Uma das alternativas utilizadas por Maria, para curtir o carnaval em estilo sem agredir o ambiente, foi a economia nos materiais: “Os kimonos são produção do nosso brechó para o carnaval e os blusões, também. Estamos fazendo sob encomenda para não ter desperdício de produção, e tudo que vai sobrando da confecção dessas peças a gente pega para fazer novas fantasias”, acrescenta.

Outra empreendedora, Tayna Haudiquet, 24, também optou pela moda consciente. Cofundadora da marca Parangolés, ela conta que, ao procurar por fantasias e não encontrar, decidiu fabricar a própria. Após o sucesso da primeira peça, passou a investir nas coleções. “Percebemos que havia mercado em Brasília. Já estamos no terceiro ano da marca”, aponta.

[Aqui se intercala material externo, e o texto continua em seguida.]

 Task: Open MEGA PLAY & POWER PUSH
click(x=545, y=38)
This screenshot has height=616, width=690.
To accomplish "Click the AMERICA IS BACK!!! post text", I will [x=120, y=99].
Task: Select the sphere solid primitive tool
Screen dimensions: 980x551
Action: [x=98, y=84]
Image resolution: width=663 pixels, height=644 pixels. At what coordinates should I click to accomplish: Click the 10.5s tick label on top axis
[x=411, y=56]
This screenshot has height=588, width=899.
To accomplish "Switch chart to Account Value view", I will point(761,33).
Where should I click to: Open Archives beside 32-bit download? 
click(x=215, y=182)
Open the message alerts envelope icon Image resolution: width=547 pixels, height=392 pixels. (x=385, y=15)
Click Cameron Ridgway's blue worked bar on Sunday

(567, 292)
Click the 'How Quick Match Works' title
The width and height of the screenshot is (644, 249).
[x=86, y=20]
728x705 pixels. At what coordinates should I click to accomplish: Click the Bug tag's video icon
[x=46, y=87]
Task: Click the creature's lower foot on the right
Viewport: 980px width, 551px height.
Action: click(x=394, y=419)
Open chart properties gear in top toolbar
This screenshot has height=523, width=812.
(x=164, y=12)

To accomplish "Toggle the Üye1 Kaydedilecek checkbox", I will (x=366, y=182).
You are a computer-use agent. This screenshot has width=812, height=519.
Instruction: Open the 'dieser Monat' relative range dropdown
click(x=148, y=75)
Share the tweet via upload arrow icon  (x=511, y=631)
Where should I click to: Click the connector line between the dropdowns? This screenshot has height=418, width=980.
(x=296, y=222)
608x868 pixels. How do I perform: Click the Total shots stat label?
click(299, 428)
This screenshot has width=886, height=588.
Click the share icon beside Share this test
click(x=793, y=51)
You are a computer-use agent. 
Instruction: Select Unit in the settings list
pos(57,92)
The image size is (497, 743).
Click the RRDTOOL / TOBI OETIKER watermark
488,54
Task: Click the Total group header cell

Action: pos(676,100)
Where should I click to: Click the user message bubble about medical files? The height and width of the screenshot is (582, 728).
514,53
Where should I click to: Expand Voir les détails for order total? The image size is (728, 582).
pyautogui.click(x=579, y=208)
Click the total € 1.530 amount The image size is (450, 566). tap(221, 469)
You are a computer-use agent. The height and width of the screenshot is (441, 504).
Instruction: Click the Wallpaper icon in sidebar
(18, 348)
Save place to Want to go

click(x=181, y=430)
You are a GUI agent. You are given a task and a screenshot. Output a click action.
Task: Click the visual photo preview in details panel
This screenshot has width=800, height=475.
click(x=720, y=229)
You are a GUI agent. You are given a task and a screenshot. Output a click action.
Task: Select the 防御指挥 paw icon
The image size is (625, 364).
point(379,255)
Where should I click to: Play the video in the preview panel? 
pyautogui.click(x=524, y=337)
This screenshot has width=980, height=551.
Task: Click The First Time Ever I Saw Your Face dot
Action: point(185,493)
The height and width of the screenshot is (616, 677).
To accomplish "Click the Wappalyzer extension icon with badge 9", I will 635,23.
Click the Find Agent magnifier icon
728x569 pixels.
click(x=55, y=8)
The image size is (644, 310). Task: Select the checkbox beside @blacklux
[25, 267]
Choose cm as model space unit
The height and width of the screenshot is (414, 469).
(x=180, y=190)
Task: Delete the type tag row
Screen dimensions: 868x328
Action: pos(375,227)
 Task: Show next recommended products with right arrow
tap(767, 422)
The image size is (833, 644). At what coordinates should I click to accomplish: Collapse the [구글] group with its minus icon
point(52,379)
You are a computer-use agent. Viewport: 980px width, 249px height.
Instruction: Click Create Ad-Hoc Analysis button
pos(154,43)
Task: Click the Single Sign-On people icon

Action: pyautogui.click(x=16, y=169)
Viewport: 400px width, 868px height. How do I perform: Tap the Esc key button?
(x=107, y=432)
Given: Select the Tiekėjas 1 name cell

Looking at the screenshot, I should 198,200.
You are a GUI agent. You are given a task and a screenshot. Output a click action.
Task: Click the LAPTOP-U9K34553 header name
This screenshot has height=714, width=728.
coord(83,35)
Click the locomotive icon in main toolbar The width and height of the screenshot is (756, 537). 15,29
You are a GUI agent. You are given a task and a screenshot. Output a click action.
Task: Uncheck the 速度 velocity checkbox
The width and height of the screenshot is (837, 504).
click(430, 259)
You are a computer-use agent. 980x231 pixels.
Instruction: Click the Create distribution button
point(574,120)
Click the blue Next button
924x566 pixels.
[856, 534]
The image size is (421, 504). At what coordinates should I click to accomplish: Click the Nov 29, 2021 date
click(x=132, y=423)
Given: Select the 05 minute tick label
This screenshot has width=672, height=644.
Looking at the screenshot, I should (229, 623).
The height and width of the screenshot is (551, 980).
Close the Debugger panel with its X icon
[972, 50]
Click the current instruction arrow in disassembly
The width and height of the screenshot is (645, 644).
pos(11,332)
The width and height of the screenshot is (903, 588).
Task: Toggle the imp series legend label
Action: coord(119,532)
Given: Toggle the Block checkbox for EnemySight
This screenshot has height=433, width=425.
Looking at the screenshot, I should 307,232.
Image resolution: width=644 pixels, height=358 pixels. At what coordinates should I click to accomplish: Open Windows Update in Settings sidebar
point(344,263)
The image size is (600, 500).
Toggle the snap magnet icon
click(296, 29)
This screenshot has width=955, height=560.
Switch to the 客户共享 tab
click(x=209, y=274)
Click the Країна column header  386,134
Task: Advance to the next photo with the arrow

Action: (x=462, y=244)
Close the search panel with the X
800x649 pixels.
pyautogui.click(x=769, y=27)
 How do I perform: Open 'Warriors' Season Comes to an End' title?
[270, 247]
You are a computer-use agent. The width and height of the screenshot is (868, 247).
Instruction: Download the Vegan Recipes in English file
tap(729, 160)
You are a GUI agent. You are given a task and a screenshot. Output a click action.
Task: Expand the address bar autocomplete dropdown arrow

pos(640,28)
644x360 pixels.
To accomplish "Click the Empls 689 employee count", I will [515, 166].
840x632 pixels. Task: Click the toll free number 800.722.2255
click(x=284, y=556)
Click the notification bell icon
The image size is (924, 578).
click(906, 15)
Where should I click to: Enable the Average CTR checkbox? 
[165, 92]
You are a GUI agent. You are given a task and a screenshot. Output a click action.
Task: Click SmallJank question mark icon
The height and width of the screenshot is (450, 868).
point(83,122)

Mas Tayna decidiu ir além, e optou pela alternativa ainda mais ecológica: “Nos preocupamos muito com a questão do descarte, então, em vez de jogarmos fora, reaproveitamos. Quando vamos comprar tecido, damos preferência aos retalhos das lojas. Dessa forma, tudo vira alguma coisa no nosso ateliê, nada é descartado”, relata.

 

Na Moda
A professora do curso de moda do Centro Universitário Iesb, Lina de Albuquerque, dá dicas de como passar o carnaval com uma fantasia bonita e sustentável:

  • Busque peças práticas e versáteis que possam ser combinadas a vários tipos de acessórios que você já tem
  • Faça um upcycling no guarda-roupa — técnica que consiste na reutilização de roupas antigas dando novos significados a elas
  • Reutilize peças do carnaval passado customizando-as com pedrarias, tiras de paetê e outros itens carnavalescos. É possível transformar um body antigo de renda em outra fantasia se aplicar novos elementos a ele
  • Utilize materiais recicláveis como o fundo da garrafa PET.